Exploiting NMR Ensemble Heterogeneity Enables Small Molecule Discovery Against Dynamic Protein-Protein Interfaces

Protein-protein interactions governed by conformationally heterogeneous domains remain difficult to drug because ligand-competent states are often absent from single static structures. Here, we present AtlasNMR, a statistical framework that transforms multi-model NMR ensembles into screening-ready conformational hypotheses for small molecule discovery. Using the neuronal nitric oxide synthase (nNOS) PDZ domain that engages the adaptor protein CAPON (NOS1AP) as a model system, AtlasNMR identified two representative conformational states capturing the dominant and minor populations of the NMR ensemble. Ensemble-based virtual screening followed by consensus ranking yielded MC-3, a small molecule modulator that disrupts the NOS1-NOS1AP interaction in live cells and directly engages the nNOS PDZ domain.
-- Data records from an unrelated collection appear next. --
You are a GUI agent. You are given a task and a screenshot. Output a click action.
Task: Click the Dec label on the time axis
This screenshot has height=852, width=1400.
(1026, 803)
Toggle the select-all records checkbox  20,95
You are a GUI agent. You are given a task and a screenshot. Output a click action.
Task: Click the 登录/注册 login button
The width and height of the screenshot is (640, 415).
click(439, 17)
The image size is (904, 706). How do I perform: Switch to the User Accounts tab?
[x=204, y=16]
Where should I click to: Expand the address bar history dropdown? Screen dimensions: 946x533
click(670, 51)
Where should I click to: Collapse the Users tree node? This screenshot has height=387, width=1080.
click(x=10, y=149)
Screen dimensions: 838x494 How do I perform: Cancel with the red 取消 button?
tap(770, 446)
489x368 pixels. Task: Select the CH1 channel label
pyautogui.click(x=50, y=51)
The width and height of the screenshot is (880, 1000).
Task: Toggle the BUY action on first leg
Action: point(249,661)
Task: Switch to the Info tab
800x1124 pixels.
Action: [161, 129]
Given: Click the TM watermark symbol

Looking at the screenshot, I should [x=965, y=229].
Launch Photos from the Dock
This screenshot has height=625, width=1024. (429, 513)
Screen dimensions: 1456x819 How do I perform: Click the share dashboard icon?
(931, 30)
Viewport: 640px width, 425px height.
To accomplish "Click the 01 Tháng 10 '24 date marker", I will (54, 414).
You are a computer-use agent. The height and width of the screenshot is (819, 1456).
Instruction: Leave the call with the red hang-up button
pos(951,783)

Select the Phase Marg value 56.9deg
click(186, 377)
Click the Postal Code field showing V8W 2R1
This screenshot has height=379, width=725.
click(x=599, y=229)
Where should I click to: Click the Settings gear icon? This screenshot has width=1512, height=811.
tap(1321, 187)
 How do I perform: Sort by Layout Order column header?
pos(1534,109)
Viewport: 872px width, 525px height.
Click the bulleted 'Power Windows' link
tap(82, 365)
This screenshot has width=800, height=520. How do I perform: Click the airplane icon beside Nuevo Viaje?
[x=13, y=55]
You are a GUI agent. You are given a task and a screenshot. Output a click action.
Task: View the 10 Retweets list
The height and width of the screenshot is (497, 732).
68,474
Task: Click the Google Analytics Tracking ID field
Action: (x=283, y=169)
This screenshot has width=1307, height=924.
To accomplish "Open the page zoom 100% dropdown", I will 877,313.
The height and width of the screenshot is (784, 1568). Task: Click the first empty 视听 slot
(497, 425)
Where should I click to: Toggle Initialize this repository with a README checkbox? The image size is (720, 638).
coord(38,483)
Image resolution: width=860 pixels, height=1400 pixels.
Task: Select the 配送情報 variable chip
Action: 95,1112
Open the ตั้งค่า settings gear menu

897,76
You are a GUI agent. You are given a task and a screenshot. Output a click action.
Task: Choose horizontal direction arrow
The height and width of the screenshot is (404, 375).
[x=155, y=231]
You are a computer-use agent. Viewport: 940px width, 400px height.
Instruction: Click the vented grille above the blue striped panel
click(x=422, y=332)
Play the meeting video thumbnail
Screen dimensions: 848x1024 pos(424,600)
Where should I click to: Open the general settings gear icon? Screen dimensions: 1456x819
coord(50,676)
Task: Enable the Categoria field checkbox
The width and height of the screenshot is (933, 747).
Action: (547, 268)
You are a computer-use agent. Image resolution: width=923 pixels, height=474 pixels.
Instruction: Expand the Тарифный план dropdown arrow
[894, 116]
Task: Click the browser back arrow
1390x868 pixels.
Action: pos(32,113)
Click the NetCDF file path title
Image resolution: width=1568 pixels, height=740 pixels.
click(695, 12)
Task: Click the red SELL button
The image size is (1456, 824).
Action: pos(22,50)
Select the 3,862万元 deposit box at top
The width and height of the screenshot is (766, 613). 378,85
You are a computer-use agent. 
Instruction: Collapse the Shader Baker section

MC-3 produced convergent neuroprotective effects in disease-relevant neuronal models by reducing amyloid-{beta}-induced cytotoxicity, suppressing NMDA-driven nitrosative stress, and attenuating pathological tau phosphorylation, while exhibiting a balanced early lead-like ADME and safety profile. Together, this work establishes a generalizable strategy for exploiting NMR ensemble heterogeneity to enable small molecule discovery against dynamic protein-protein interfaces.